9; de tegenstrijdige genealogieën die worden vermeld door Matteus en lucas.  In lucas 3:23 en matteus 1:16 beginnen ze allebei met zoon of joseph dus de stiefvader van jezus. Matteus eindigt ermee en Lucas begint ermee. Ondanks dat in titus 3:9 staat dat het irrelevant is om te spreken over genealogieën. Waarschijnlijk vanwege het feit dat deze niet te herleiden zijn kozen lucas en matteus voor een tegenstrijdige genealogie. 

10: in galatians 1:11-12 zegt  11 I want you to know, brothers and sisters, that the gospel I preached is not of human origin. 12 I did not receive it from any man, nor was I taught it; rather, I received it by revelation from Jesus Christ.

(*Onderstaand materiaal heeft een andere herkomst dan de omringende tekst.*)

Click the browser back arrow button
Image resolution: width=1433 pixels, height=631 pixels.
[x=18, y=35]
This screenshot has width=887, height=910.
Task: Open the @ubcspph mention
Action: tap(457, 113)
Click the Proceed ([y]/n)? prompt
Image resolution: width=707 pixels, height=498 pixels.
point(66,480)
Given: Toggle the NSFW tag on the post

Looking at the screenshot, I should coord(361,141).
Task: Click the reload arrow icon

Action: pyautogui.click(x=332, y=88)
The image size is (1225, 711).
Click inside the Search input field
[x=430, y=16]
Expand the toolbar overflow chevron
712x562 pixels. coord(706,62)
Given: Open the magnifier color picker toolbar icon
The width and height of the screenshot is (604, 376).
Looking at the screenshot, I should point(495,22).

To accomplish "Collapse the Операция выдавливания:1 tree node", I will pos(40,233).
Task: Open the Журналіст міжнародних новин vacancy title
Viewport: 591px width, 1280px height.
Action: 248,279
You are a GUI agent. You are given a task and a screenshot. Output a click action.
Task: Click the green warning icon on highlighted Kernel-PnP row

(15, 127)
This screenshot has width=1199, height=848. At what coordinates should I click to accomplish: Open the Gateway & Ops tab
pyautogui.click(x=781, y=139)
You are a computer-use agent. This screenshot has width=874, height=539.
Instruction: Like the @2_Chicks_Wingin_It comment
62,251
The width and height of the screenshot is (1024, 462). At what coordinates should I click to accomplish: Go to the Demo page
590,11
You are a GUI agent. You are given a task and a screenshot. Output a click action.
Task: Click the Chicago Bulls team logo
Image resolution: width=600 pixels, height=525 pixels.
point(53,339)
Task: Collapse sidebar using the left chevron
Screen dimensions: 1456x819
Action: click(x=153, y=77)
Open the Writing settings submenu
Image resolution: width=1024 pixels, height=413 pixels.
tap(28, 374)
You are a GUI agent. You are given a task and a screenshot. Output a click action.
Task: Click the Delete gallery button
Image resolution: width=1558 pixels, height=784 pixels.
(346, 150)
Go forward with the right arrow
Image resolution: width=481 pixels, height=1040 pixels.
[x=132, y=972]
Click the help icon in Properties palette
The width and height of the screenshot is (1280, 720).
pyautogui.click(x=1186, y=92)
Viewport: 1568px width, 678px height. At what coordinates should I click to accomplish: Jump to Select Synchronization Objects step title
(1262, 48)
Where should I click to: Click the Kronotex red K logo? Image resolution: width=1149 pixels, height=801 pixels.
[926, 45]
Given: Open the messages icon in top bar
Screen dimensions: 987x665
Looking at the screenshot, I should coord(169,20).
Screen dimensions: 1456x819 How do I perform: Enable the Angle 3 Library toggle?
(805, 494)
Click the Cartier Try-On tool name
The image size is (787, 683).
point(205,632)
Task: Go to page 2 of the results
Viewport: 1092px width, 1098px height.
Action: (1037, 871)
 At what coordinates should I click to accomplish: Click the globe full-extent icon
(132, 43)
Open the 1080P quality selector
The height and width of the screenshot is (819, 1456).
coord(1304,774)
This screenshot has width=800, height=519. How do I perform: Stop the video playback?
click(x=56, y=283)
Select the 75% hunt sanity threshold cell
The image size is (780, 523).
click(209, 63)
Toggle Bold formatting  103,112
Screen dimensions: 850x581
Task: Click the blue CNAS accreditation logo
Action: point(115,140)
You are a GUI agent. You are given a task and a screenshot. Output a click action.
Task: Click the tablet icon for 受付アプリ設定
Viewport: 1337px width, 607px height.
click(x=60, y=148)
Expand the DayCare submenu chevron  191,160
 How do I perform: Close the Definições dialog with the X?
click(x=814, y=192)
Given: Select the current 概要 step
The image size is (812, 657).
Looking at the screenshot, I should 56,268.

Paulus ontvangt zijn openbaring dus van Jezus. Maar is nooit ooggetuige geweest van jezus toen hij leefde. 

Lucas gebruikt paulus als bron en ondanks dat paulus geen ooggetuige is, gebruikt lucas hem als bron. Ondanks dat lucas aangeeft in hoofdstuk 1 van zijn werk; “en die ons zijn overgeleverd door degenen die vanaf het begin ooggetuigen zijn geweest en dienaren van het woord zijn geworden”. Sinds wanneer is paulus vanaf het begin ooggetuige van jezus? Dus hetgeen wat lucas als een historische bron ziet en beschouwt als een ooggetuige vanaf het begin is helemaal geen ooggetuige vanaf het begin. Het stukje;  “tot Mijn gedachtenis.” Is een toevoeging van lucas 22:19-20 uit een overlevering van het werk van paulus 1 corinthiers 11.